━━ Dataset entries ━━

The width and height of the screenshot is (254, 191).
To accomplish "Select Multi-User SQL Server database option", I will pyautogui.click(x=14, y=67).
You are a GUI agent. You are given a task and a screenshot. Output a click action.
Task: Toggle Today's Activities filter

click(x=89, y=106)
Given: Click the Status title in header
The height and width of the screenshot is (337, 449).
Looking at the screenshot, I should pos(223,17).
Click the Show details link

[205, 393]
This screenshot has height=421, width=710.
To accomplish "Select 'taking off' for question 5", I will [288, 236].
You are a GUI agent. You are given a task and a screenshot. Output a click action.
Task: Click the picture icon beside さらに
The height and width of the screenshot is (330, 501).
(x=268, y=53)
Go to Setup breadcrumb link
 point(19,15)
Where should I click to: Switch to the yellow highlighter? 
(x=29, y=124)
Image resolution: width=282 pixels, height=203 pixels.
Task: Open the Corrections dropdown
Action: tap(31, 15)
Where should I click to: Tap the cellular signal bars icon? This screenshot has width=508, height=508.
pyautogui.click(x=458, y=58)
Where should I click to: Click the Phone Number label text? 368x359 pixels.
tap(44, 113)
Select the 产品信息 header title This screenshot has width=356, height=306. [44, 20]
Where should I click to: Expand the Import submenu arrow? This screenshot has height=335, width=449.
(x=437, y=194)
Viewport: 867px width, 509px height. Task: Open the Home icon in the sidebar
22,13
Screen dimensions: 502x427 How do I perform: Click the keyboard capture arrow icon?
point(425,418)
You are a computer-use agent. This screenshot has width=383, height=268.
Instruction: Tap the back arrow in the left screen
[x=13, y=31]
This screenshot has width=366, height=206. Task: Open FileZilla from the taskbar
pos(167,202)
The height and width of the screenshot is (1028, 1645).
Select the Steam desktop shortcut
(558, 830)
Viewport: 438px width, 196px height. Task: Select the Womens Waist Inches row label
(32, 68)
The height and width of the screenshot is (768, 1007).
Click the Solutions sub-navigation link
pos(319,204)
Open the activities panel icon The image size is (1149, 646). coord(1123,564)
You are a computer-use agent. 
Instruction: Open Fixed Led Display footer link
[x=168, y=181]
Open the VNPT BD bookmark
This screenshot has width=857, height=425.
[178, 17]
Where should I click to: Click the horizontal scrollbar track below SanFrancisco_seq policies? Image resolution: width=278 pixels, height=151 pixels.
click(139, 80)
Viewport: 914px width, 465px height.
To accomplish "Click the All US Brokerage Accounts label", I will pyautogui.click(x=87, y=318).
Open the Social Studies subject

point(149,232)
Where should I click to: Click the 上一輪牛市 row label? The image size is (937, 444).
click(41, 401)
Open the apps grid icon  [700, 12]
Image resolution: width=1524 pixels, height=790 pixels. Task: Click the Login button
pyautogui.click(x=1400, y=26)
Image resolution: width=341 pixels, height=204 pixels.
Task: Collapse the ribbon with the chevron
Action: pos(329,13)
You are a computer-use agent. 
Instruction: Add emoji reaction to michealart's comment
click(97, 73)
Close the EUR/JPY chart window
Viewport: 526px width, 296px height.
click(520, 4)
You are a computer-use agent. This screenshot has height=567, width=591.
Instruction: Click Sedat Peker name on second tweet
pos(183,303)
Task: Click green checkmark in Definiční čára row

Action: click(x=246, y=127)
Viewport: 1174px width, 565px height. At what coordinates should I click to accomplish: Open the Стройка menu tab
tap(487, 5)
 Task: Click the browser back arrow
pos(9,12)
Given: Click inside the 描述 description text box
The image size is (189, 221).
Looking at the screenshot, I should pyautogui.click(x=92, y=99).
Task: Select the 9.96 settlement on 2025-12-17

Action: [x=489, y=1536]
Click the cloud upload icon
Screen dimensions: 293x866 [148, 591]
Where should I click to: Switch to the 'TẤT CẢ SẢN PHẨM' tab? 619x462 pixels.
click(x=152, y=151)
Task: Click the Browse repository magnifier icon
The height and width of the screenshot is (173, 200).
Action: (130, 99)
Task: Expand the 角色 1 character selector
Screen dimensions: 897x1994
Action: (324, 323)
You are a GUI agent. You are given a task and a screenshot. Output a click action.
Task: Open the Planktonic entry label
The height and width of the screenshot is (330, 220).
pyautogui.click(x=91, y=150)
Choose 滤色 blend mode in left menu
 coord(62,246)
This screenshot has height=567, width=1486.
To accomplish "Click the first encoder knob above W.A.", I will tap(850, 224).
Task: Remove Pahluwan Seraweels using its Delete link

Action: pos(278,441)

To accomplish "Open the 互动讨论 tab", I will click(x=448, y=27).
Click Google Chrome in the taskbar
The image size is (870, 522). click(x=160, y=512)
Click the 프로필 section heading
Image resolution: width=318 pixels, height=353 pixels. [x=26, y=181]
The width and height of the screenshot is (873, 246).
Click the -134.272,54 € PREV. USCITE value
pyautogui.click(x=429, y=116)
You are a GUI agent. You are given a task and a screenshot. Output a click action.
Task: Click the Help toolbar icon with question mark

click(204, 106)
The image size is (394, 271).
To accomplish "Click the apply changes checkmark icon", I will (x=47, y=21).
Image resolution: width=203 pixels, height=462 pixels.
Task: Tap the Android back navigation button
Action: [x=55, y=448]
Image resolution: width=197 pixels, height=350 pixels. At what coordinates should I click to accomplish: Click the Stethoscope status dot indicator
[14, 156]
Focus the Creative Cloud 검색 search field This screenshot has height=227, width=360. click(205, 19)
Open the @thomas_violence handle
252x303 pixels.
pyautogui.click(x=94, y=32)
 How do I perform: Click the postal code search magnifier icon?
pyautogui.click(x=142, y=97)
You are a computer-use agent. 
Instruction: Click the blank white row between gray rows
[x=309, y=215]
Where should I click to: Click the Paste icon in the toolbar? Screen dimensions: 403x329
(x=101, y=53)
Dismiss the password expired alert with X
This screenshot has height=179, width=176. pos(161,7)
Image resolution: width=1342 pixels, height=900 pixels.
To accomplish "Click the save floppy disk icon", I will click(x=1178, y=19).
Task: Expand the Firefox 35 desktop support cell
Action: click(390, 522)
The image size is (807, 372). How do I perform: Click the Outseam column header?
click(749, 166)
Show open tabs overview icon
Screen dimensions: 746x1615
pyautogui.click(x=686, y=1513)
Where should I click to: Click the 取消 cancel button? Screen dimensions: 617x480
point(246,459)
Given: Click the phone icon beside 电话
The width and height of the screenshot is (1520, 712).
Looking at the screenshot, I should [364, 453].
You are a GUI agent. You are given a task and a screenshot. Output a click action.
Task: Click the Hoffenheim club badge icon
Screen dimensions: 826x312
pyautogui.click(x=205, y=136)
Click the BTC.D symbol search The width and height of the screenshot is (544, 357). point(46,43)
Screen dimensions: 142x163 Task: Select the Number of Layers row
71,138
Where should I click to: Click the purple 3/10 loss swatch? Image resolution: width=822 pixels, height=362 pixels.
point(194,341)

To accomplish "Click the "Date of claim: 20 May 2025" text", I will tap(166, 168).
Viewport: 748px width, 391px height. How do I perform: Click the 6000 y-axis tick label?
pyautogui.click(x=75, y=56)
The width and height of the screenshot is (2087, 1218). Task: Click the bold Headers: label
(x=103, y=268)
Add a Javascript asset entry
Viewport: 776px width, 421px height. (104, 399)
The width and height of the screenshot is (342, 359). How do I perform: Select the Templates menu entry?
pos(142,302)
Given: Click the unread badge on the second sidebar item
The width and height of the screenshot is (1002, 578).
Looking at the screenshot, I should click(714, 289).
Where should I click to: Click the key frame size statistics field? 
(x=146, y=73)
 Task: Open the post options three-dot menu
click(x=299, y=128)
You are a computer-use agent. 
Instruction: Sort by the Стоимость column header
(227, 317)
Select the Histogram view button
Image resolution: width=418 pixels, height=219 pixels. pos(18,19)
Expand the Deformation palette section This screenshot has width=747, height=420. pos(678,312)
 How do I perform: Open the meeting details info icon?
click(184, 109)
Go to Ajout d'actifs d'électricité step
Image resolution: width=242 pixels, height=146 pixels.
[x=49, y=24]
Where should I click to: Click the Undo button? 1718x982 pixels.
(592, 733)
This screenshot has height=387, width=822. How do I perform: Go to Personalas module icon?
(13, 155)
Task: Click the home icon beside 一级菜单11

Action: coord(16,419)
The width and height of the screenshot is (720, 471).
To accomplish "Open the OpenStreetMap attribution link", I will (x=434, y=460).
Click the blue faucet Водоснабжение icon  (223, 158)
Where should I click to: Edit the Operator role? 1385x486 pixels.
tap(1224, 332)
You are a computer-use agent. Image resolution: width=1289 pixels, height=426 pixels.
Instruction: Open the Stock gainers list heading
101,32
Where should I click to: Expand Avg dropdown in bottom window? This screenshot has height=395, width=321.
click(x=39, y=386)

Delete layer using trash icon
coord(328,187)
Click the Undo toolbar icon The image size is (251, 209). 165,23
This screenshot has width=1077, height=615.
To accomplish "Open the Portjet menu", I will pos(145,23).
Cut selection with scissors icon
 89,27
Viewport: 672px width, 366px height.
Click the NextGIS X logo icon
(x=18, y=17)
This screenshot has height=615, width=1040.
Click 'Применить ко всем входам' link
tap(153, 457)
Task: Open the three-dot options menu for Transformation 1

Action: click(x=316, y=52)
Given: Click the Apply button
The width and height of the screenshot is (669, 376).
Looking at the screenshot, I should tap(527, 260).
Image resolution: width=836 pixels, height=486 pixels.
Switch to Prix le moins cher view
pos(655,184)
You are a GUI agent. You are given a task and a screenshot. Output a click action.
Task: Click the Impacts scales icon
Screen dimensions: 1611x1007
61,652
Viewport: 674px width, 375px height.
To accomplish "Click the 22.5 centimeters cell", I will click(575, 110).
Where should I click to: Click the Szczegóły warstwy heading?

━━━

Only the lines from the one with "Instruction: Open the" through the end of the records above are to be copied, exactly as written.

Instruction: Open the Stock gainers list heading
101,32
Where should I click to: Expand Avg dropdown in bottom window? This screenshot has height=395, width=321.
click(x=39, y=386)

Delete layer using trash icon
coord(328,187)
Click the Undo toolbar icon The image size is (251, 209). 165,23
This screenshot has width=1077, height=615.
To accomplish "Open the Portjet menu", I will pos(145,23).
Cut selection with scissors icon
 89,27
Viewport: 672px width, 366px height.
Click the NextGIS X logo icon
(x=18, y=17)
This screenshot has height=615, width=1040.
Click 'Применить ко всем входам' link
tap(153, 457)
Task: Open the three-dot options menu for Transformation 1

Action: click(x=316, y=52)
Given: Click the Apply button
The width and height of the screenshot is (669, 376).
Looking at the screenshot, I should tap(527, 260).
Image resolution: width=836 pixels, height=486 pixels.
Switch to Prix le moins cher view
pos(655,184)
You are a GUI agent. You are given a task and a screenshot. Output a click action.
Task: Click the Impacts scales icon
Screen dimensions: 1611x1007
61,652
Viewport: 674px width, 375px height.
To accomplish "Click the 22.5 centimeters cell", I will click(575, 110).
Where should I click to: Click the Szczegóły warstwy heading?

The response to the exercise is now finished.